Bail reform is on the table again. But as New York State’s spring budget negotiations head into their final week, legislators appear to be arguing from ignorance and trading in misleading data analyses. Why can’t the state’s leaders talk straight about criminal justice?
Without amendments to three flawed “reform” bills relating to discovery compliance, parole, and teen crime, New Yorkers’ prospects for regaining public order and safety face tough odds. Governor Kathy Hochul is aware that crime is voters’ top priority, but she is putting all her political capital behind a single, minimal change to the 2019 bail law. Hochul has asked the state legislature to remove the mandate that, as a standard for pretrial release, judges impose only the “least restrictive” conditions that “reasonably assure” defendants’ return to court.
This step has implications only for the limited number of offenses that remained eligible for bail after passage of the 2019 law. Baked into the governor’s drafted amendment is a proposed list of factors that judges would consider that effectively adds a new category for consideration: whether a defendant has seriously harmed anyone. This new factor may be designed as a de facto metric for a defendant’s “dangerousness”—a seemingly significant change, since the 2019 law did away with workarounds that, for decades, allowed judges to consider a defendant’s danger to society in imposing pretrial detention (despite state law technically forbidding such a standard). But in fact, this isn’t the same thing as permitting judges to consider the danger that a defendant poses—that’s the amendment that New York really needs to ensure public safety.
The governor and her Albany opponents have all been leaning on the same misleading data analysis to argue over this proposal. A recent report by John Jay College’s Data Collaborative for Justice claims that bail reform has increased neither recidivism nor crime. The report’s fine print renders this conclusion meaningless, however: the analysis discounts enormous numbers of arrests that would unquestionably tilt the report’s findings in the other direction. And the report’s own data show that the real number of individuals released pretrial rose so starkly that, even if the rearrest rate had dropped, in real terms the number of re-arrestees tripled.
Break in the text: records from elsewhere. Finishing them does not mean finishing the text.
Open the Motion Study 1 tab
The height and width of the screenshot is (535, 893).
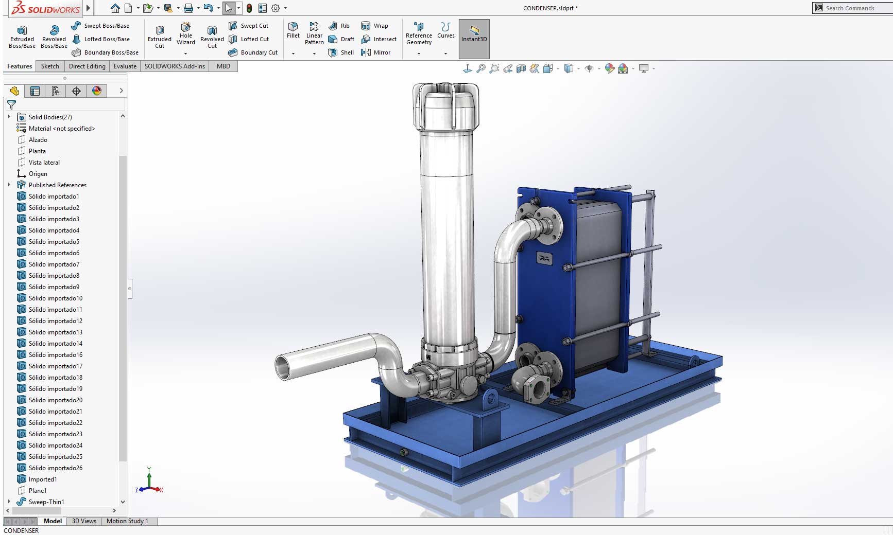pos(128,521)
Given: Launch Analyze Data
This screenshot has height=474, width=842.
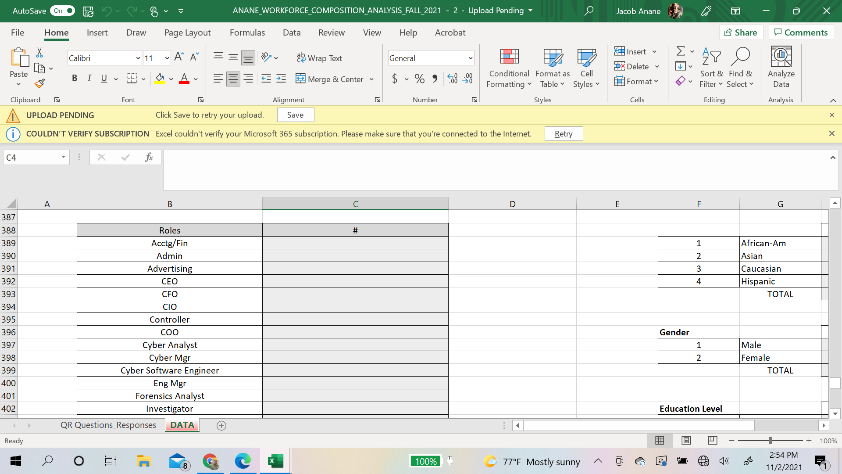Looking at the screenshot, I should [x=781, y=67].
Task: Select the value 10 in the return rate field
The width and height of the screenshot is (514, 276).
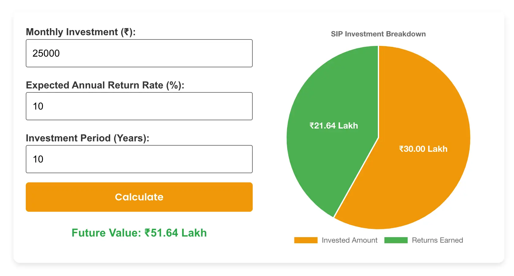Action: click(x=37, y=106)
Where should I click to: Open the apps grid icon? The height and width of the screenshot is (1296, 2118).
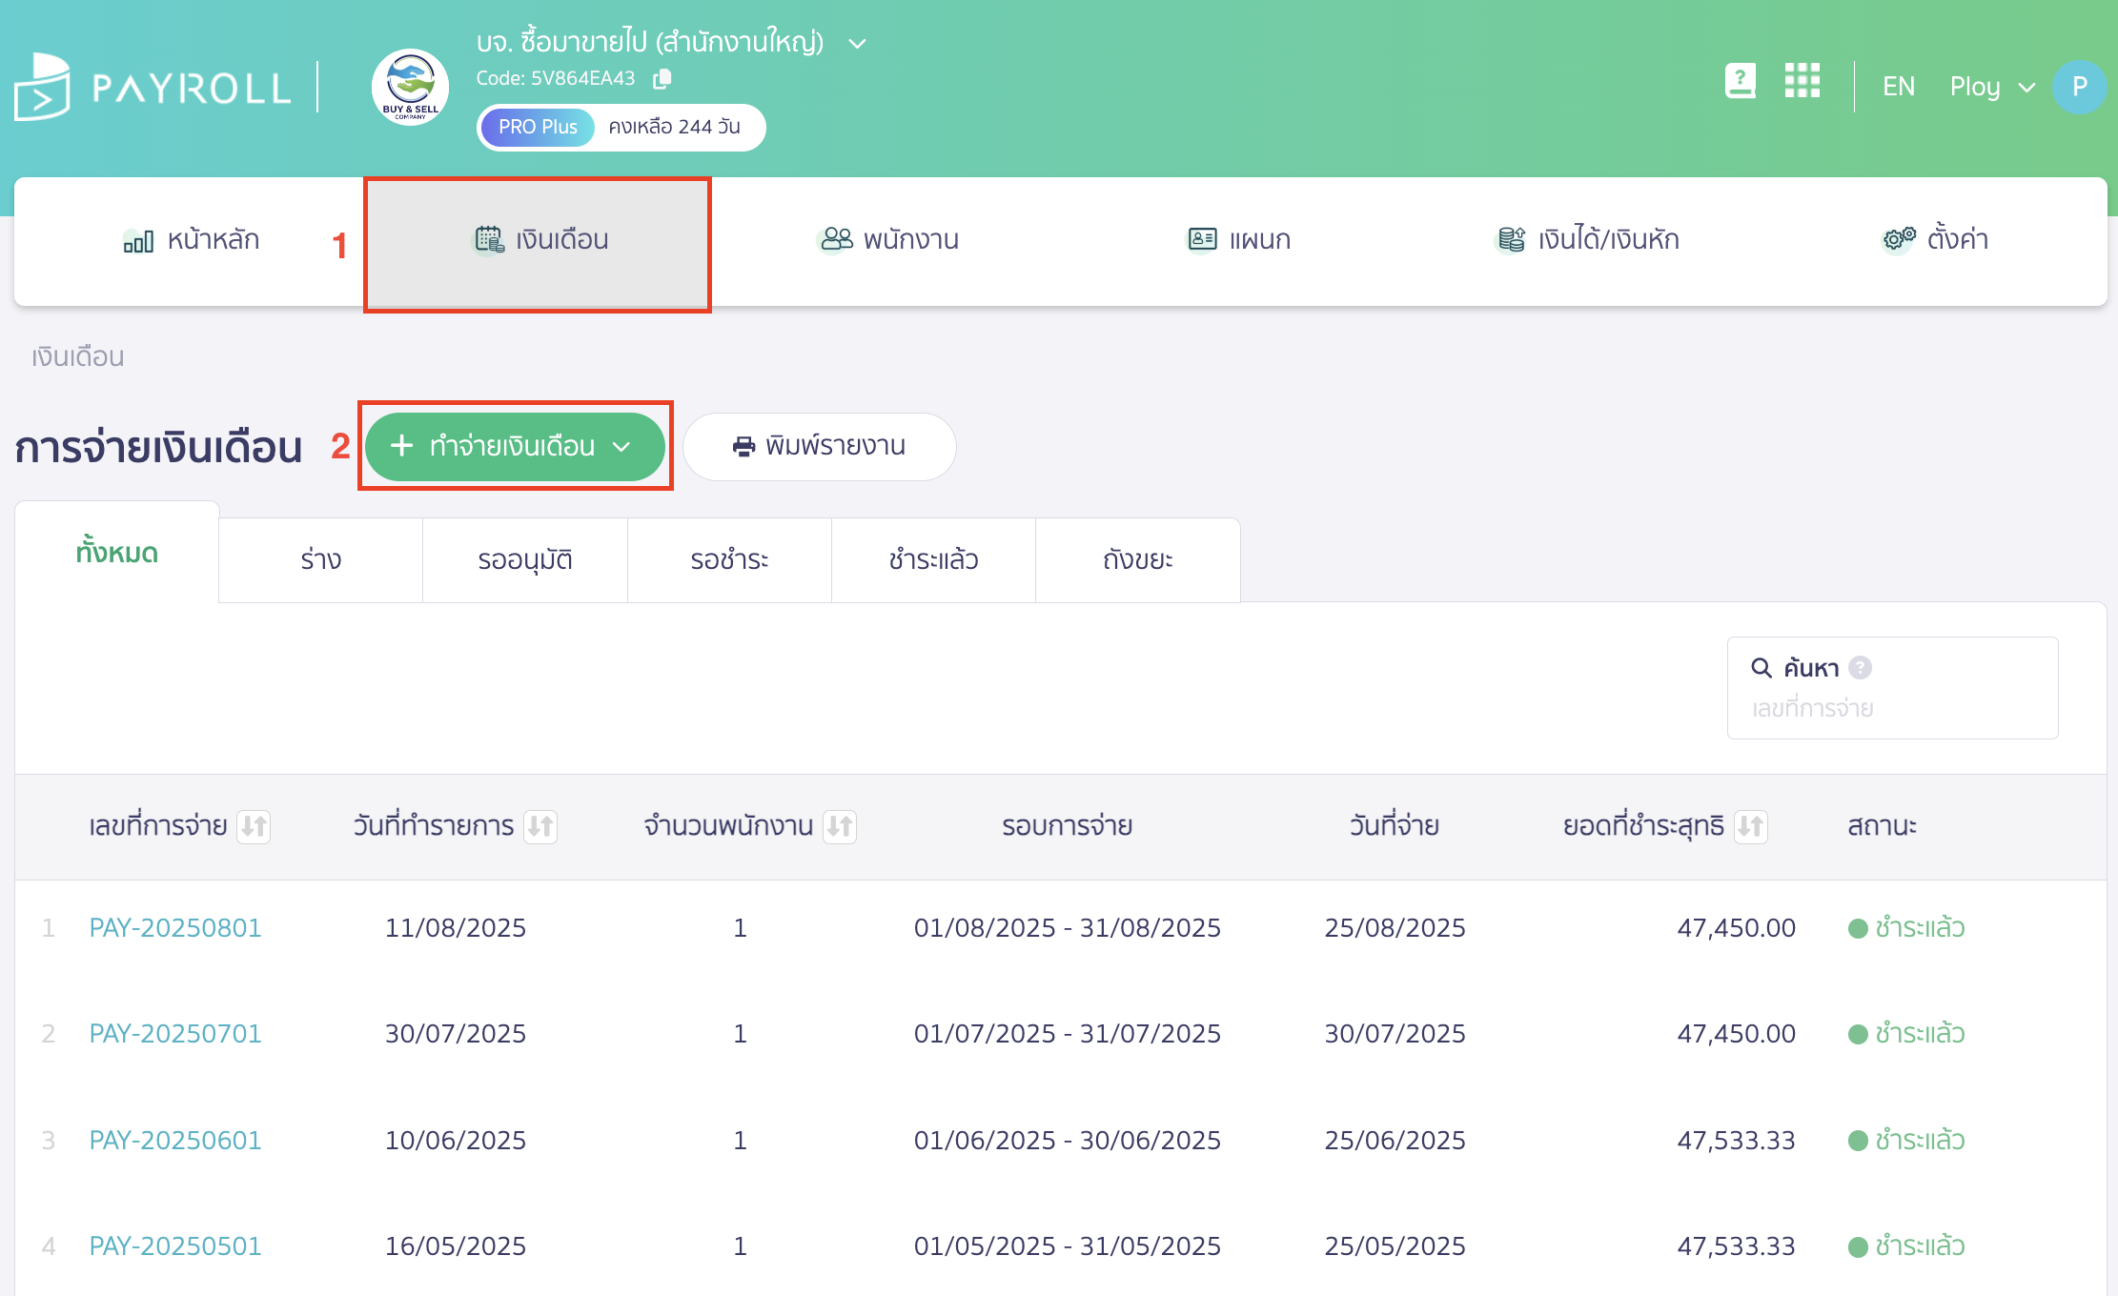1802,82
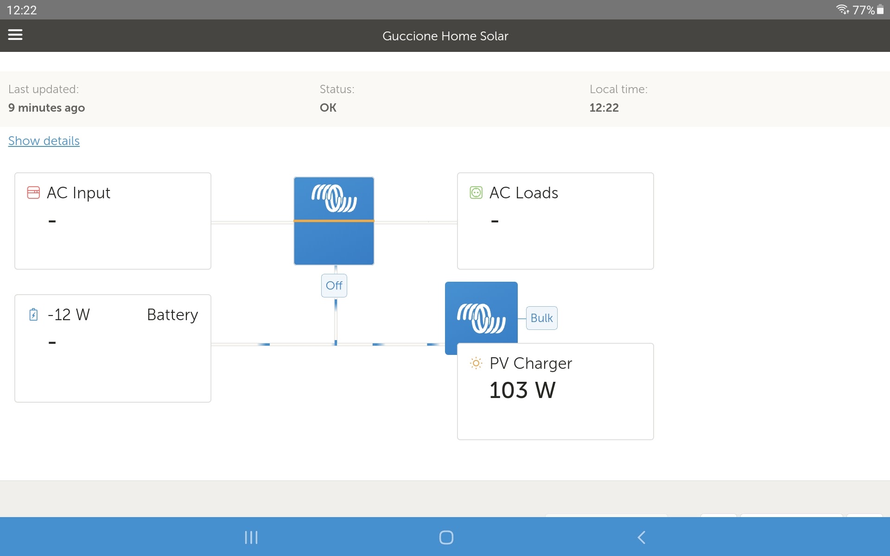Click the PV Charger sun icon
Screen dimensions: 890x556
[x=476, y=363]
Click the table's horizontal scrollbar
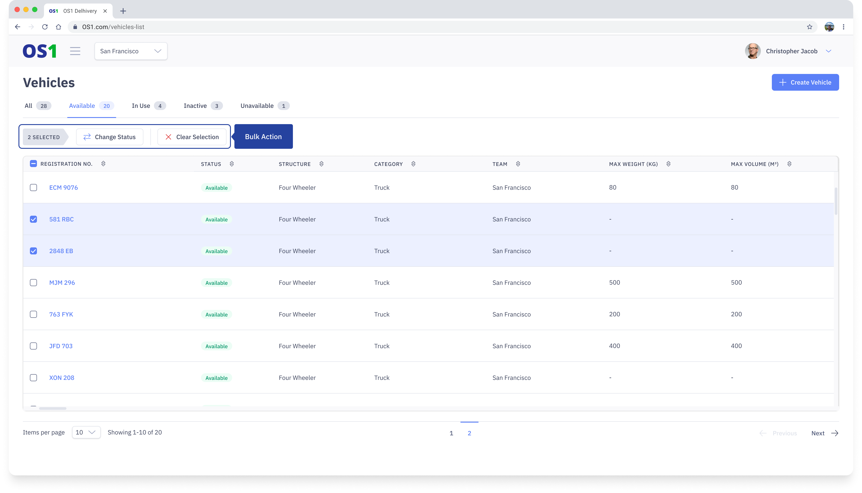Viewport: 862px width, 493px height. point(53,408)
What would a more substantive analysis of the governor’s proposed change show? To answer that, we must ask, first, how much rising crime is driven by offenses that, after passage of the 2019 bail law, remain eligible for bail; and, second, how likely judges will be, without a greater signal of political support, to make more stringent bail-setting decisions. The fact is, it’s bail-ineligible cases—unaffected by Hochul’s proposed amendment—that are largely driving spiraling disorder. Petit larceny is up 40 percent over the past two years in New York City; misdemeanor assault rose 39 percent; and grand larceny auto grew over 97 percent. All these categories continued to rise over the past year, even as some bail-qualifying offenses declined, like homicides and shootings. So far, 2023 has seen 2,263 more misdemeanor assaults than during the same period in 2021. Under Hochul’s proposed change, those assailants still could not be jailed pretrial.
It’s not just newly minted criminals driving the surge in crimes for which bail can no longer be set, but the very same assailants, shoplifters, and carjackers who keep getting arrested with full assurance that they will be immediately released again.
According to court data from the summer after bail reform went into effect, 70 percent of New York City defendants arraigned on felonies had a prior conviction or pending case. As detailed in Jim Quinn’s Manhattan Institute report, among those who also were given non-monetary release, rearrest rates on non-bailable offenses like commercial burglary, third-degree robbery, grand larceny, and petit larceny were between 70 percent and 79 percent.
As noted, this amendment is only as meaningful as judges’ comfort in flexing their newly expanded freedom to set bail—which won’t go far in New York City. Trial judges are under political pressure from administrative judges to detain as few people as possible, motivated in part by pressure to reduce the population at Rikers Island jail to 3,300 inmates by 2027, when Rikers will be replaced by four new facilities with much less capacity. The current daily inmate count hovers around 6,000, and it is growing.
As Charles Fain Lehman has documented, back when judges had full discretion to set bail, New York City judges were still significantly less likely to jail defendants pretrial than those outside Gotham. It’s doubtful that adding some discretion back for some offenses will shift the culture enough to make downstate judges feel comfortable substantially upping their bail-setting. Jettisoning the concept of bail eligible/ineligible offense categories would carry more weight.
Finally, if the legislature does agree to scrap the “least restrictive” standard but simultaneously nixes the list of specific determining factors (for example, defendant’s activities and prior convictions), then judges still won’t be able to consider dangerousness—even for bail-eligible offenses. Worse, advocates could claim that they compromised on bail reform, blocking further, more meaningful changes.
Regardless of whether the legislature capitulates this week over bail reform, New Yorkers will continue to suffer until lawmakers have an honest discussion about criminal justice legislation.